When Dr. Shandley died in 1982, the grief was unimaginable for the family, but it was devastating for Patty, as she was still a relatively young woman. It was her faith that blessed her with a quiet peace which allowed her to carry on. In 1991, her oldest son Tim died at 41 years of age. Ten years later, in 2001, her youngest son, David died in his early forties.

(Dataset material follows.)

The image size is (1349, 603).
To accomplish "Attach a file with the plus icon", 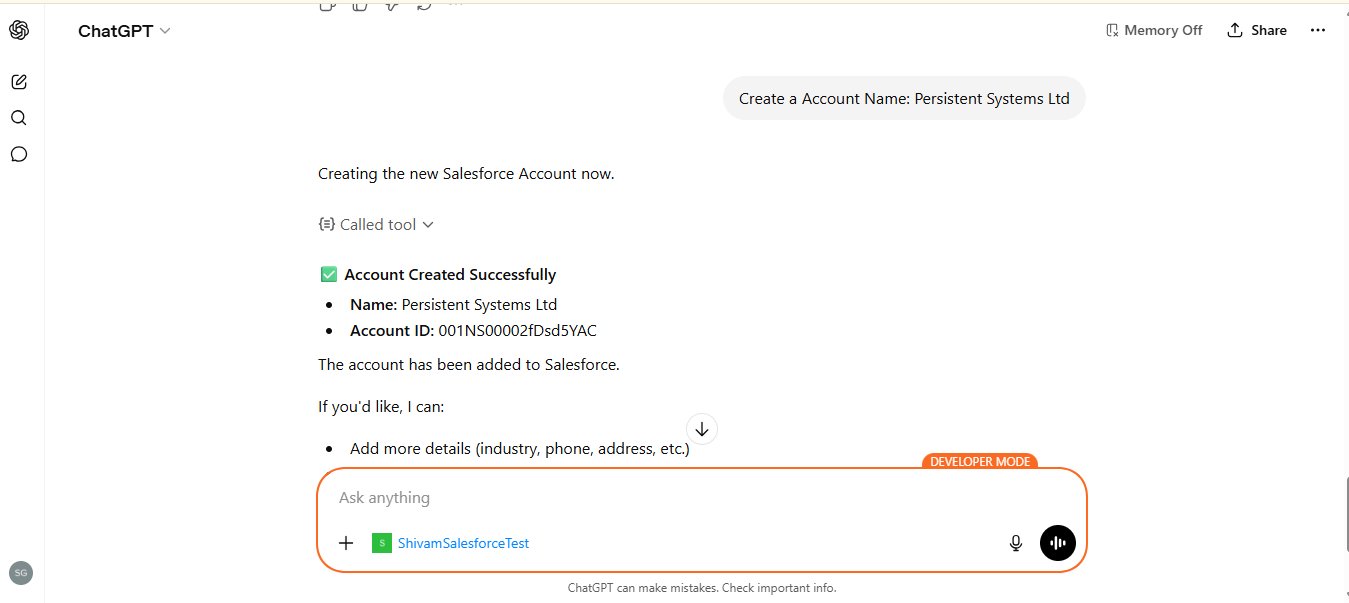I will coord(346,542).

Again, it was her faith, devotions, and prayer life that gave her strength. In the early 1990's Patty met her second husband, James W. Carter, a career Air Force veteran who was a machine gunner and flight engineer on B-29's, flying more than 25 missions over Austria and enemy controlled parts of Europe during WWII. Jim was a prisoner of war, who survived German torment, and went on to fly missions during the Korean War and hospital flights during the Vietnam war. Patty became Patricia H. Shandley-Carter and, as husband and wife, they were married almost 24 years until Master Sergeant Carter was buried at Ft. Bayard National Cemetery in New Mexico in 2015. Five years later, as the Covid-19 pandemic and political hatred ravaged America, Patty was two days short of her 86th birthday when she passed away. However, her last 15 years of life were peaceful, living in the beautiful surroundings, at almost 7,000 feet in elevation, in the Gila National Forest. She was never lonely, being surrounded by the love of the monks and priests of Our Lady of Guadalupe Monastery, as well as the nuns of St Joseph Monastery, which her generosity founded, and her family.
A funeral mass will be celebrated Thursday, December 17th at 10am at Our Lady of Guadalupe Monastery.
So, as the arc of life comes full circle, Patricia H. Shandley-Carter will be laid to rest next to Master Sergeant Carter at Ft. Bayard National Cemetery concluding the service.
Arrangements are with Terrazas Funeral Chapels.